JERUSALEM (AP) — The Greek Orthodox Church on Wednesday accused Israeli police of violating worshipers’ freedoms with “heavy-handed” restrictions on how many pilgrims can attend the “Holy Fire” ceremony amid the rising tension.
Israeli police said the restrictions were necessary for safety at Saturday’s celebration at the ancient Church of the Holy Sepulcher, a holy site where Christians believe Jesus was crucified, buried and resurrected.
Saturday’s “Holy Fire” celebration comes amid a recent spate of violence in the Old City, which has been affected by Israeli police raids. in Jerusalem’s most sensitive holy site, the compound that is home to the Al-Aqsa Mosque. Tensions erupted into a regional confrontation between Israel and Palestinian militants in Gaza, Lebanon and Syria, and was punctuated on Friday when two British-Israeli brothers and their mother were killed after their car was fired upon near a Jewish settlement in the occupied West Bank. The mother died of her injuries on Monday.
Israel, which imposed similar restrictions on the “Holy Fire” event last year, says it wants to prevent another disaster after a 2021 crowd stampede at a major Jewish holy site killed 45 people. Christian leaders say there is no need to change a ceremony that has been held for centuries.

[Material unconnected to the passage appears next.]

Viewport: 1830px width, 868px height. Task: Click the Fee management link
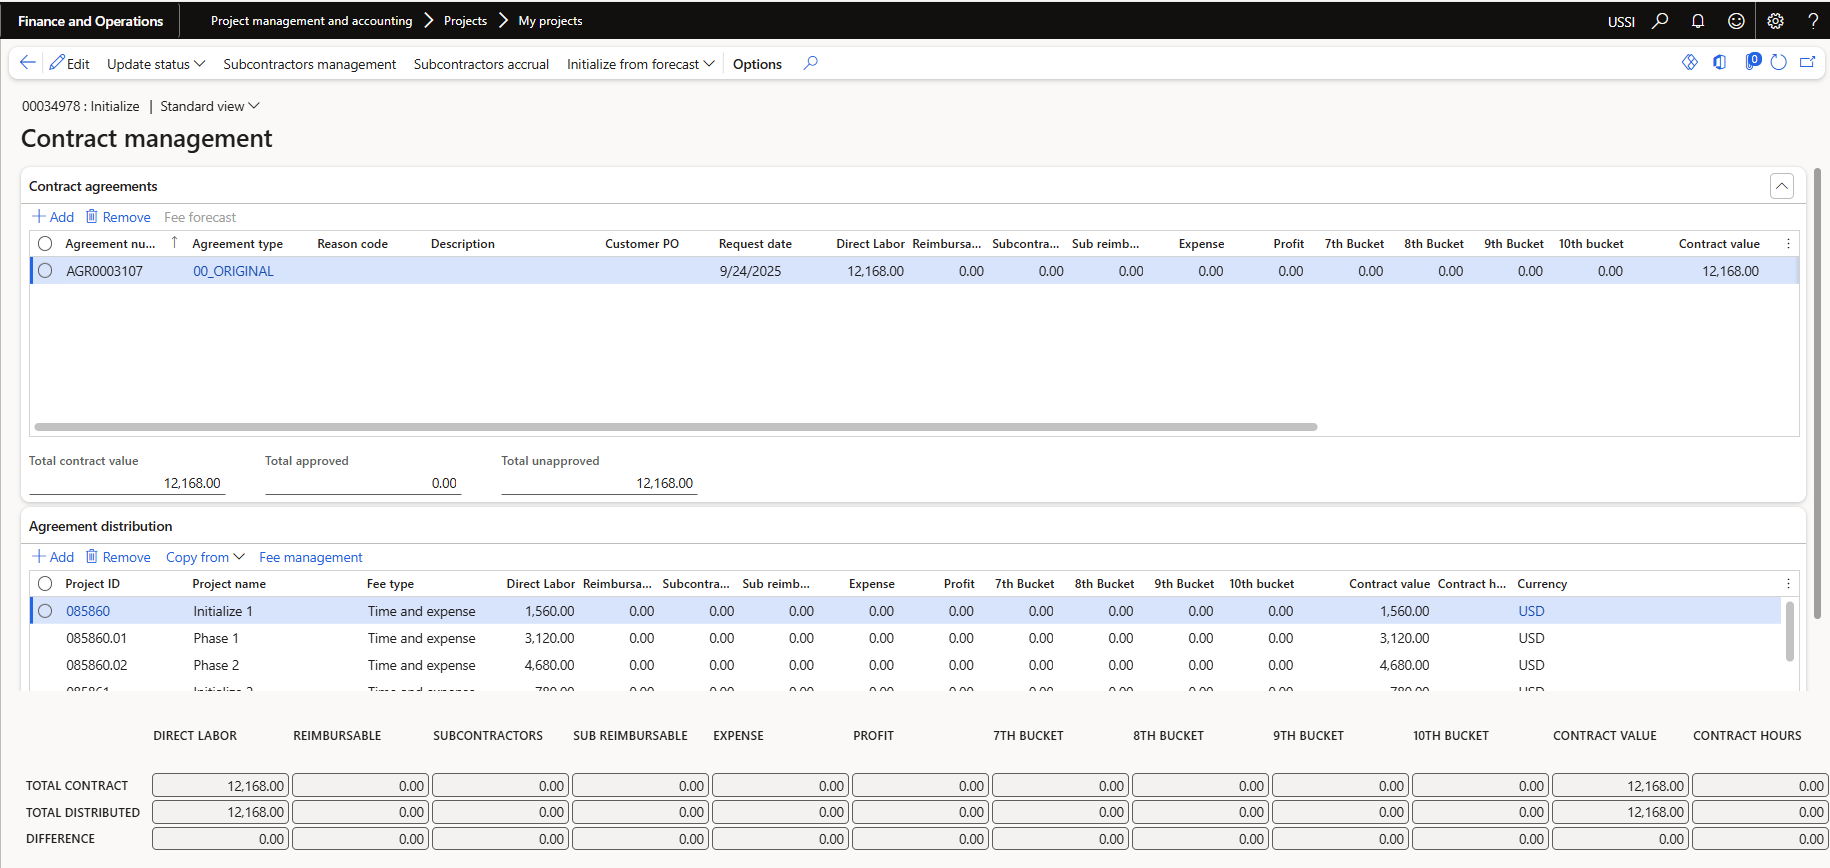tap(310, 557)
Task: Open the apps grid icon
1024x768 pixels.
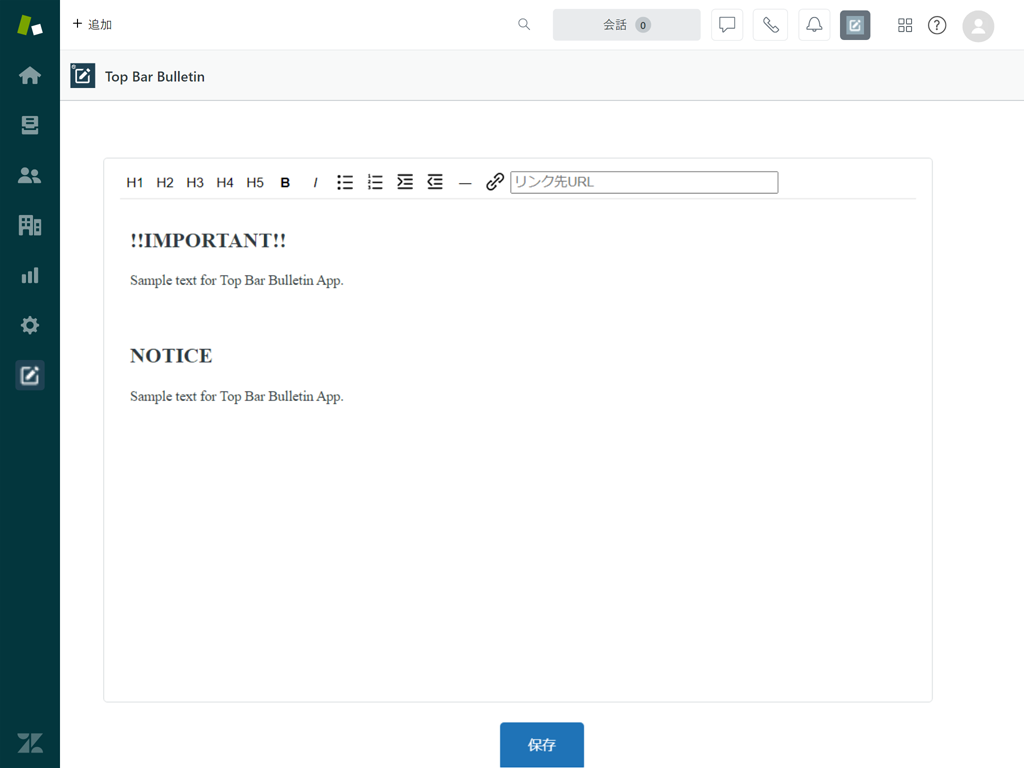Action: (x=905, y=25)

Eastern Orthodox Christians believe that on the Saturday before Easter, a miraculous fire appears inside the Church of the Holy Sepulcher. The Greek patriarch entered the Holy Edicule, a room built on the traditional burial site of Jesus, and came out with two lighted candles. He passes the flame to thousands of people holding candles, gradually illuminating the walls of the darkened basilica. The fire will be transferred to Orthodox communities in other countries on special flights. The source of the Holy Fire has been a closely guarded secret for centuries, with an abundance of skeptics.
Church officials told reporters in Jerusalem on Wednesday that negotiations with police over their “heavy-handed” restrictions had failed.
“After many attempts made in good faith, we have been unable to contact the Israeli authorities because they are implementing unreasonable restrictions on access to the Holy Sepulcher,” said the Greek Orthodox Patriarchate of Jerusalem, which was called the limits are “heavy handed.”
“We will hold the ceremony as has been customary for two millennia and invite all who wish to worship with us to attend,” said Father Mattheos Siopis of the Greek Orthodox Church. “We leave the authorities to act as they will. The churches will worship freely and do so in peace.”
Israeli police officials have acknowledged that they are increasing security and blocking some routes into the dense Old City and limiting attendance at the ancient church and courtyard. But in a conference call with reporters, officials said the attendance limits – 1,800 people inside the church which Greek Orthodox officials said was a fraction of previous years – were set by the church.
Chief Superintendent Yoram Segal of the Jerusalem District Police told reporters in a conference call that the police’s top priority is safety on a day when Muslims, Christians and Jews celebrate their own square-kilometer holidays ( square-half mile) Old City.
“We will regulate the movement of people,” Segal said, adding that the holy fire ceremony is available throughout the city on video screens and meetings in churches continue.
Since the rise this year of Israel’s far-right government in history, Christians say their 2,000-year-old community in the Holy Land has come under constant attack.
Kellman reports from Tel Aviv, Israel.